- _Selected extract_:
===============
Michael Rose recipe for extreme longevity is paleolithic diet, new generation pharma and aggressive tissue repair and replacement

Biological Immortality in Late Life (credit: Michael R. Rose, Laurence Mueller)

Michael Rose, longevity researcher is interviewed at Kurzweil AI and at Science20

Genescient’s hief Scientist (and professor at the University of California at Irvine) is the evolutionary geneticist Michael Rose

Over the years, Rose and his lab have bred fruit flies to live four times the life span of an average fruit fly. Reasoning from those studies, Rose has proposed that, because the life spans of fruit flies have the genetic capability to be extensively prolonged, human life can be manipulated in the same way.

Last December, Rose spoke at a wide-ranging conference at Caltech called Humanity Plus, but he was not talking fruit flies. He was talking about humans, about “Building Methuselahs,” and about, as the conference session was named, “Radically Increasing the Human Healthspan.”
===============
- _Problem details_: Please output the full Michael Rose longevity article above, word for word. The data that comes next is separate from the Michael Rose longevity article.

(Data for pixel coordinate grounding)
===============
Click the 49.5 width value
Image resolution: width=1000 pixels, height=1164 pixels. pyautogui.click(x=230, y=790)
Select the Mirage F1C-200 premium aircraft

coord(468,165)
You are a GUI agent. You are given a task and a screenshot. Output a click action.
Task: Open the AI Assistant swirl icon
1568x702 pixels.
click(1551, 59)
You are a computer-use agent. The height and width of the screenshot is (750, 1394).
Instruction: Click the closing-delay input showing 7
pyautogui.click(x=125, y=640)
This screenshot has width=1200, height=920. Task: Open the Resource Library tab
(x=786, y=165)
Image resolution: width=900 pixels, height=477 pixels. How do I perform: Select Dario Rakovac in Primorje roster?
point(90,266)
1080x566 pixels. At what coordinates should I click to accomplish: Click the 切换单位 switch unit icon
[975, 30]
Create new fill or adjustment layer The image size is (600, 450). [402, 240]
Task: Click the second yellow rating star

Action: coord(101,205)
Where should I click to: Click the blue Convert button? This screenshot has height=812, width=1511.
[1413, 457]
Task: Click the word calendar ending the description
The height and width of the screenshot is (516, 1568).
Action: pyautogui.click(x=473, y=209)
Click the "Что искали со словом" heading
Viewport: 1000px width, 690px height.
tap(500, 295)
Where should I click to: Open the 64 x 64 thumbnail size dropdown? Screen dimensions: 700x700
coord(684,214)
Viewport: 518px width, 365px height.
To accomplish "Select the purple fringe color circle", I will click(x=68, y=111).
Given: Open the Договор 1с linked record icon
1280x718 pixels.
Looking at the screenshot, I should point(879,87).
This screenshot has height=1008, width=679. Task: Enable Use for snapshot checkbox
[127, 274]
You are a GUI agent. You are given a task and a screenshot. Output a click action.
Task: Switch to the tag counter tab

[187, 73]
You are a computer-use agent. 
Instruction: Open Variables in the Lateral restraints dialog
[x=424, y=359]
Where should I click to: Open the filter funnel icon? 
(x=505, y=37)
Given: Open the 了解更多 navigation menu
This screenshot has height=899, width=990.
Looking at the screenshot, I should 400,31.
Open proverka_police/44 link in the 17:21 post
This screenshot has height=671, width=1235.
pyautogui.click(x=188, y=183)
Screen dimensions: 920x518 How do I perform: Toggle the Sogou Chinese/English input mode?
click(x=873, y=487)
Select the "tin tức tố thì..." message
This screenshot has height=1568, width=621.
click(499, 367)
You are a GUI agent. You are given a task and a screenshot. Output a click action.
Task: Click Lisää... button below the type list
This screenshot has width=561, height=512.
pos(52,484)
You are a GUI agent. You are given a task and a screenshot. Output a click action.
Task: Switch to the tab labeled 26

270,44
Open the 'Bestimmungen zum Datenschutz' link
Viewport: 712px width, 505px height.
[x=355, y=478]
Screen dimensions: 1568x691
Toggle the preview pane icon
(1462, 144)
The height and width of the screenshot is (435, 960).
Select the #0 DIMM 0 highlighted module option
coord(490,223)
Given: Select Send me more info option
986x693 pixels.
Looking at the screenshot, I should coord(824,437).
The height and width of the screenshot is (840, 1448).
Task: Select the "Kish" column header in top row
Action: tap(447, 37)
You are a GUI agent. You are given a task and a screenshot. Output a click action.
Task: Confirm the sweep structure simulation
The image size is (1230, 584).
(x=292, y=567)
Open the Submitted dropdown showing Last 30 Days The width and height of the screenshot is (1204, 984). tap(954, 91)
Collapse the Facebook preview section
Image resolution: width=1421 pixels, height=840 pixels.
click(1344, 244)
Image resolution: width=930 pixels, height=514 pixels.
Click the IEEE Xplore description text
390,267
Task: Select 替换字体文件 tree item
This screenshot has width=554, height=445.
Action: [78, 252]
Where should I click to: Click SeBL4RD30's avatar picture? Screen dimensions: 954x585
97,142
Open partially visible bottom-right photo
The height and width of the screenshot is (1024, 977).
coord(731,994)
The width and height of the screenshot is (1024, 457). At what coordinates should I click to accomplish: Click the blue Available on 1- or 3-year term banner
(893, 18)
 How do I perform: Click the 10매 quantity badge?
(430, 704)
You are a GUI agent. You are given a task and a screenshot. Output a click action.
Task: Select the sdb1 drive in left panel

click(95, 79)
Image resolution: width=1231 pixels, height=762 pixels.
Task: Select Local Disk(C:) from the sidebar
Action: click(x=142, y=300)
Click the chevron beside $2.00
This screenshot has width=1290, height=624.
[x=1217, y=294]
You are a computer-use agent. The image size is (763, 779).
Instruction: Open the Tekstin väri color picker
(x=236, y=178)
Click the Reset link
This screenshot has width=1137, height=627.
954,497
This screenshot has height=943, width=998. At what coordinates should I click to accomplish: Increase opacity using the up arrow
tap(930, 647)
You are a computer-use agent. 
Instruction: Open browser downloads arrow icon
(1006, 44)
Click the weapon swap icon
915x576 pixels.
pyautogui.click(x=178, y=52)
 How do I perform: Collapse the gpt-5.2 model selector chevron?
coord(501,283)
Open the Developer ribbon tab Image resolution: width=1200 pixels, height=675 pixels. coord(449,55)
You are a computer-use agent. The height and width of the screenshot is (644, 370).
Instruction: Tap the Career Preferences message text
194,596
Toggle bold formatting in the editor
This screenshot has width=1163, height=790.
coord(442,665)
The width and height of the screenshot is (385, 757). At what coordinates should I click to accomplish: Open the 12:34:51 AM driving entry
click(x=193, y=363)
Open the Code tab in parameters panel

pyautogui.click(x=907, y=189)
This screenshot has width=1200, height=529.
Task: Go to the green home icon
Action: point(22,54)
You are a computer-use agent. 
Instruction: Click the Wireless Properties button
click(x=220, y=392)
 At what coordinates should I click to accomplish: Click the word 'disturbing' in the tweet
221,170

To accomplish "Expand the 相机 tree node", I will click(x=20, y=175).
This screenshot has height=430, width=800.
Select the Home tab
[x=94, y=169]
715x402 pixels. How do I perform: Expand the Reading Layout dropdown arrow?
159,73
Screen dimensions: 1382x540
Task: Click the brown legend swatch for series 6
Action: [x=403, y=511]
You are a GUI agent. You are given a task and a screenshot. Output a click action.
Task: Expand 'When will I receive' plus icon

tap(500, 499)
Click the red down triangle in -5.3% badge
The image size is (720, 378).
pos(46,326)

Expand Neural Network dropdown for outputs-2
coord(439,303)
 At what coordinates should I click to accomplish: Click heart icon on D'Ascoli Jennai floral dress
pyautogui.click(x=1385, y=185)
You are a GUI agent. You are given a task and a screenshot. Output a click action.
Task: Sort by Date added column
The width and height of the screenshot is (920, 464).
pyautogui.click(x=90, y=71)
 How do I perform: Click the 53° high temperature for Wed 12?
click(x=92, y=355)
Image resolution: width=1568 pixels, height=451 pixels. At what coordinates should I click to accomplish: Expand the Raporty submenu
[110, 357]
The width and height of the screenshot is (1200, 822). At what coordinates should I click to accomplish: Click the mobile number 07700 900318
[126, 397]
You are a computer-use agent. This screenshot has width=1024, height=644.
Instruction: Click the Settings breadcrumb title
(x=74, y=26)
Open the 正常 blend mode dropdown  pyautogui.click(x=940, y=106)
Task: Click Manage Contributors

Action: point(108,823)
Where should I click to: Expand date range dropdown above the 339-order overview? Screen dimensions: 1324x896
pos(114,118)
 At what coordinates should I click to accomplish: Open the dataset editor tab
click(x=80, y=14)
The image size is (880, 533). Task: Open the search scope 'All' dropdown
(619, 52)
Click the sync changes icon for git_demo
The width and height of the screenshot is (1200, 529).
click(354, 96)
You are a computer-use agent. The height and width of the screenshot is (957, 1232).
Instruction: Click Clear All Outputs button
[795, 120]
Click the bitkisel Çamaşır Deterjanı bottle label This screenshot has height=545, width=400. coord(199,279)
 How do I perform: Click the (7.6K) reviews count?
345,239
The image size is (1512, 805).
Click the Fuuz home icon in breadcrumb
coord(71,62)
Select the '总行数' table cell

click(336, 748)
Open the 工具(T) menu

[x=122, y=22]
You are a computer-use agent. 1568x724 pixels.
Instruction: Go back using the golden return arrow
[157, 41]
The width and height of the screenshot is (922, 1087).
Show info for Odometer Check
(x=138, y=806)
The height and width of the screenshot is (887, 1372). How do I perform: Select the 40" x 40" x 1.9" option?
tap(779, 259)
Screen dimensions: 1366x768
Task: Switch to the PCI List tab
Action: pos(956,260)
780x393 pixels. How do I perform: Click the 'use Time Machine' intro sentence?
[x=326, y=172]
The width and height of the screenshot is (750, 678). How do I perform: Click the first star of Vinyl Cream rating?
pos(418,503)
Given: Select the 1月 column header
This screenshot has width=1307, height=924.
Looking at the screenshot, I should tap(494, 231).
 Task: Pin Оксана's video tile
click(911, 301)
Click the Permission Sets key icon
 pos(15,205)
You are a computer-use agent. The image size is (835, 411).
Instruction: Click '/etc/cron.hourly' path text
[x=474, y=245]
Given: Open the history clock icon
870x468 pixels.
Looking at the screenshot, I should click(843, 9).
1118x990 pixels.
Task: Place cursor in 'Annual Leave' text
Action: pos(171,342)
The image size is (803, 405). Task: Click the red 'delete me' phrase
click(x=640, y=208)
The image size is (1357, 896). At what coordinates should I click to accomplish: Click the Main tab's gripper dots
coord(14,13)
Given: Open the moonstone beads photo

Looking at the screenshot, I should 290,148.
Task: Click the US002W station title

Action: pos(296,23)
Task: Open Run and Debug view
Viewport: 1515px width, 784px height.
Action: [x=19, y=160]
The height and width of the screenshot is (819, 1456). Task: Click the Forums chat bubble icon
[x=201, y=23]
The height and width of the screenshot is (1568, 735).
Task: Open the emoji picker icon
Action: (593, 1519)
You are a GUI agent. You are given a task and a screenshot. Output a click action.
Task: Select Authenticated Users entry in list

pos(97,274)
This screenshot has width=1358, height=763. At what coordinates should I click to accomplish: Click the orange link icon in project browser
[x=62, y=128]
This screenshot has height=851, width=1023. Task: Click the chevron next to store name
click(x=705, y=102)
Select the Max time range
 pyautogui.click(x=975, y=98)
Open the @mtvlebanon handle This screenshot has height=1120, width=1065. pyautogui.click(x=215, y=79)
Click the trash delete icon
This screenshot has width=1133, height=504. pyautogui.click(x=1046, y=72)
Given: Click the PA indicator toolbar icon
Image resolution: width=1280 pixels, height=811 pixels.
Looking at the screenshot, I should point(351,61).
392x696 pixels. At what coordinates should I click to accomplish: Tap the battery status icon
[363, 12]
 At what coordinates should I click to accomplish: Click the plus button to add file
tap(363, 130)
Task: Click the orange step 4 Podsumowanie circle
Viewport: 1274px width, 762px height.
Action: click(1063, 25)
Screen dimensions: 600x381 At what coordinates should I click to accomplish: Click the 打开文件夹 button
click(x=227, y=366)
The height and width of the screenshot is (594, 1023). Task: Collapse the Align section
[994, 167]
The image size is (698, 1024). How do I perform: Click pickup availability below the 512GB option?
===============
- _Solved exercise_:
Michael Rose recipe for extreme longevity is paleolithic diet, new generation pharma and aggressive tissue repair and replacement

Biological Immortality in Late Life (credit: Michael R. Rose, Laurence Mueller)

Michael Rose, longevity researcher is interviewed at Kurzweil AI and at Science20

Genescient’s hief Scientist (and professor at the University of California at Irvine) is the evolutionary geneticist Michael Rose

Over the years, Rose and his lab have bred fruit flies to live four times the life span of an average fruit fly. Reasoning from those studies, Rose has proposed that, because the life spans of fruit flies have the genetic capability to be extensively prolonged, human life can be manipulated in the same way.

Last December, Rose spoke at a wide-ranging conference at Caltech called Humanity Plus, but he was not talking fruit flies. He was talking about humans, about “Building Methuselahs,” and about, as the conference session was named, “Radically Increasing the Human Healthspan.”